## WHAT THE EXERCISE ASKS
Return the records verbatim.

-*-

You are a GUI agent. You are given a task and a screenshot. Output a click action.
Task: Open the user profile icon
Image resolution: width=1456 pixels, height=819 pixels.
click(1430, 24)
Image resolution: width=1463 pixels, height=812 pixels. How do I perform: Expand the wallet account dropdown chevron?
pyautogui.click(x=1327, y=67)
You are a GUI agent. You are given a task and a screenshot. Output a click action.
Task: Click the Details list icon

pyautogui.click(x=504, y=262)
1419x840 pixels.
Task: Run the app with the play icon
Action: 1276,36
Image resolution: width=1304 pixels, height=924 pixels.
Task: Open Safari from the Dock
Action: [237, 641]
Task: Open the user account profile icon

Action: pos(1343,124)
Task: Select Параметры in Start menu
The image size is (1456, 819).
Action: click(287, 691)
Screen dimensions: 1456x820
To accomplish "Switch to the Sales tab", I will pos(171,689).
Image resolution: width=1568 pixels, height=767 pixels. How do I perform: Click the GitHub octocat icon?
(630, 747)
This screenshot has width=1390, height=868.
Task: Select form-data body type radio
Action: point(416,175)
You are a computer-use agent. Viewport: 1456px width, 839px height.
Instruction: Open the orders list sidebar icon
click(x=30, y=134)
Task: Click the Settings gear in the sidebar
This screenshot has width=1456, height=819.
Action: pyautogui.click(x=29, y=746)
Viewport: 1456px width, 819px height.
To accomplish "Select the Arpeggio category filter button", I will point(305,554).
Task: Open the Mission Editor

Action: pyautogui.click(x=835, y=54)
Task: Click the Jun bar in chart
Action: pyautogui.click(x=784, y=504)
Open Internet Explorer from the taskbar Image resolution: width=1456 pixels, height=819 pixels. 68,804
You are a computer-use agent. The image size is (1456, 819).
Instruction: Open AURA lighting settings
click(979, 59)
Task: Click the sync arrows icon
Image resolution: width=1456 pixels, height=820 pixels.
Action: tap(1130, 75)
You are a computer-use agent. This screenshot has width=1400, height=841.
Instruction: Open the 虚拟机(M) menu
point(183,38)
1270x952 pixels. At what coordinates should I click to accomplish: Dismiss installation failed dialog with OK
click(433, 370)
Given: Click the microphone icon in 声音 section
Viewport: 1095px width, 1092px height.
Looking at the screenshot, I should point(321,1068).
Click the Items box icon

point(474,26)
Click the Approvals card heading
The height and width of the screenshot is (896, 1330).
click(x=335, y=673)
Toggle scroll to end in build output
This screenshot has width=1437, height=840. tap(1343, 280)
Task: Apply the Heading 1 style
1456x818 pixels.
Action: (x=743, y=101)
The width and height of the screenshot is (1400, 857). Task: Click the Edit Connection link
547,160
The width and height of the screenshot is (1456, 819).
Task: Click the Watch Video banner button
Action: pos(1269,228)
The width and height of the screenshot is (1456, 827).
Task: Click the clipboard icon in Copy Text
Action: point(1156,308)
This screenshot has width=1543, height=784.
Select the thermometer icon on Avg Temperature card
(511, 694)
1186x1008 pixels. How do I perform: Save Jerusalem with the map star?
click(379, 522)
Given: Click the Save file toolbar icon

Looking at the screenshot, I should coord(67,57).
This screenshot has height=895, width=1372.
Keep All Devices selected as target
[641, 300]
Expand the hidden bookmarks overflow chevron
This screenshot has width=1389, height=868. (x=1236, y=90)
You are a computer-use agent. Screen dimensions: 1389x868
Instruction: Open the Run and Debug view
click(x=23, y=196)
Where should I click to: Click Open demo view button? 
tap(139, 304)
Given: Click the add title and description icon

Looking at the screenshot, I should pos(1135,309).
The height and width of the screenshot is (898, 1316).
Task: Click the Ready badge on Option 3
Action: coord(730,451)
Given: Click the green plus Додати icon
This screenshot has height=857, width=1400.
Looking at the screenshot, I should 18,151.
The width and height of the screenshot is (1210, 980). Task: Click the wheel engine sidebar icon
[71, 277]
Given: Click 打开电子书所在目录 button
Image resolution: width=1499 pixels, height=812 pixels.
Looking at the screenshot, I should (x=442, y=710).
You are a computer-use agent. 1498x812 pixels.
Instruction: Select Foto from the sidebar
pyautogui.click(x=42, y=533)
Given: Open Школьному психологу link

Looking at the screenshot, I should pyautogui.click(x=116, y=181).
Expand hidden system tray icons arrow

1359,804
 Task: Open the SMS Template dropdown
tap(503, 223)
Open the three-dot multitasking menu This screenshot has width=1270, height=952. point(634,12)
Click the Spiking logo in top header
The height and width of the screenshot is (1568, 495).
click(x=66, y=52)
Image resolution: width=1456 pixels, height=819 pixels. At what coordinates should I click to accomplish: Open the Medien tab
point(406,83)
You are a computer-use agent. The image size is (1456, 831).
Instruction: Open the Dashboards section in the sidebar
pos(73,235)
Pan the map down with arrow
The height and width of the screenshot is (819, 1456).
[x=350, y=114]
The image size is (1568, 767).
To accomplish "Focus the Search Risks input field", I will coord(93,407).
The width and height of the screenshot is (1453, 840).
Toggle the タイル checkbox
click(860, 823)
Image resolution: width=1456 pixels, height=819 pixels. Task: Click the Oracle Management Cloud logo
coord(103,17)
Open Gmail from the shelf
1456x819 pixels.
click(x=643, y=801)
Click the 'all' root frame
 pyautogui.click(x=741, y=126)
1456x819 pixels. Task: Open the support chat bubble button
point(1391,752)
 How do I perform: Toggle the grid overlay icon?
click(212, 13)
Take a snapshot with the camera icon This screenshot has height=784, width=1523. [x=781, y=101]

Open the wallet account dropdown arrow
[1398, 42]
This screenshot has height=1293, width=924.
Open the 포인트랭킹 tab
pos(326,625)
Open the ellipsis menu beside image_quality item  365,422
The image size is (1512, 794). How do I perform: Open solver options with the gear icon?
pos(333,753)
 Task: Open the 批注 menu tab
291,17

-*-

## REPLY TO THE EXERCISE
You are a GUI agent. You are given a task and a screenshot. Output a click action.
Task: Open the user profile icon
Image resolution: width=1456 pixels, height=819 pixels.
click(1430, 24)
Image resolution: width=1463 pixels, height=812 pixels. How do I perform: Expand the wallet account dropdown chevron?
pyautogui.click(x=1327, y=67)
You are a GUI agent. You are given a task and a screenshot. Output a click action.
Task: Click the Details list icon

pyautogui.click(x=504, y=262)
1419x840 pixels.
Task: Run the app with the play icon
Action: 1276,36
Image resolution: width=1304 pixels, height=924 pixels.
Task: Open Safari from the Dock
Action: [237, 641]
Task: Open the user account profile icon

Action: pos(1343,124)
Task: Select Параметры in Start menu
The image size is (1456, 819).
Action: click(287, 691)
Screen dimensions: 1456x820
To accomplish "Switch to the Sales tab", I will pos(171,689).
Image resolution: width=1568 pixels, height=767 pixels. How do I perform: Click the GitHub octocat icon?
(630, 747)
This screenshot has width=1390, height=868.
Task: Select form-data body type radio
Action: point(416,175)
You are a computer-use agent. Viewport: 1456px width, 839px height.
Instruction: Open the orders list sidebar icon
click(x=30, y=134)
Task: Click the Settings gear in the sidebar
This screenshot has width=1456, height=819.
Action: pyautogui.click(x=29, y=746)
Viewport: 1456px width, 819px height.
To accomplish "Select the Arpeggio category filter button", I will point(305,554).
Task: Open the Mission Editor

Action: pyautogui.click(x=835, y=54)
Task: Click the Jun bar in chart
Action: pyautogui.click(x=784, y=504)
Open Internet Explorer from the taskbar Image resolution: width=1456 pixels, height=819 pixels. 68,804
You are a computer-use agent. The image size is (1456, 819).
Instruction: Open AURA lighting settings
click(979, 59)
Task: Click the sync arrows icon
Image resolution: width=1456 pixels, height=820 pixels.
Action: tap(1130, 75)
You are a computer-use agent. This screenshot has width=1400, height=841.
Instruction: Open the 虚拟机(M) menu
point(183,38)
1270x952 pixels. At what coordinates should I click to accomplish: Dismiss installation failed dialog with OK
click(433, 370)
Given: Click the microphone icon in 声音 section
Viewport: 1095px width, 1092px height.
Looking at the screenshot, I should point(321,1068).
Click the Items box icon

point(474,26)
Click the Approvals card heading
The height and width of the screenshot is (896, 1330).
click(x=335, y=673)
Toggle scroll to end in build output
This screenshot has width=1437, height=840. tap(1343, 280)
Task: Apply the Heading 1 style
1456x818 pixels.
Action: (x=743, y=101)
The width and height of the screenshot is (1400, 857). Task: Click the Edit Connection link
547,160
The width and height of the screenshot is (1456, 819).
Task: Click the Watch Video banner button
Action: pos(1269,228)
The width and height of the screenshot is (1456, 827).
Task: Click the clipboard icon in Copy Text
Action: point(1156,308)
This screenshot has width=1543, height=784.
Select the thermometer icon on Avg Temperature card
(511, 694)
1186x1008 pixels. How do I perform: Save Jerusalem with the map star?
click(379, 522)
Given: Click the Save file toolbar icon

Looking at the screenshot, I should coord(67,57).
This screenshot has height=895, width=1372.
Keep All Devices selected as target
[641, 300]
Expand the hidden bookmarks overflow chevron
This screenshot has width=1389, height=868. (x=1236, y=90)
You are a computer-use agent. Screen dimensions: 1389x868
Instruction: Open the Run and Debug view
click(x=23, y=196)
Where should I click to: Click Open demo view button? 
tap(139, 304)
Given: Click the add title and description icon

Looking at the screenshot, I should pos(1135,309).
The height and width of the screenshot is (898, 1316).
Task: Click the Ready badge on Option 3
Action: coord(730,451)
Given: Click the green plus Додати icon
This screenshot has height=857, width=1400.
Looking at the screenshot, I should 18,151.
The width and height of the screenshot is (1210, 980). Task: Click the wheel engine sidebar icon
[71, 277]
Given: Click 打开电子书所在目录 button
Image resolution: width=1499 pixels, height=812 pixels.
Looking at the screenshot, I should (x=442, y=710).
You are a computer-use agent. 1498x812 pixels.
Instruction: Select Foto from the sidebar
pyautogui.click(x=42, y=533)
Given: Open Школьному психологу link

Looking at the screenshot, I should pyautogui.click(x=116, y=181).
Expand hidden system tray icons arrow

1359,804
 Task: Open the SMS Template dropdown
tap(503, 223)
Open the three-dot multitasking menu This screenshot has width=1270, height=952. point(634,12)
Click the Spiking logo in top header
The height and width of the screenshot is (1568, 495).
click(x=66, y=52)
Image resolution: width=1456 pixels, height=819 pixels. At what coordinates should I click to accomplish: Open the Medien tab
point(406,83)
You are a computer-use agent. The image size is (1456, 831).
Instruction: Open the Dashboards section in the sidebar
pos(73,235)
Pan the map down with arrow
The height and width of the screenshot is (819, 1456).
[x=350, y=114]
The image size is (1568, 767).
To accomplish "Focus the Search Risks input field", I will coord(93,407).
The width and height of the screenshot is (1453, 840).
Toggle the タイル checkbox
click(860, 823)
Image resolution: width=1456 pixels, height=819 pixels. Task: Click the Oracle Management Cloud logo
coord(103,17)
Open Gmail from the shelf
1456x819 pixels.
click(x=643, y=801)
Click the 'all' root frame
 pyautogui.click(x=741, y=126)
1456x819 pixels. Task: Open the support chat bubble button
point(1391,752)
 How do I perform: Toggle the grid overlay icon?
click(212, 13)
Take a snapshot with the camera icon This screenshot has height=784, width=1523. [x=781, y=101]

Open the wallet account dropdown arrow
[1398, 42]
This screenshot has height=1293, width=924.
Open the 포인트랭킹 tab
pos(326,625)
Open the ellipsis menu beside image_quality item  365,422
The image size is (1512, 794). How do I perform: Open solver options with the gear icon?
pos(333,753)
 Task: Open the 批注 menu tab
291,17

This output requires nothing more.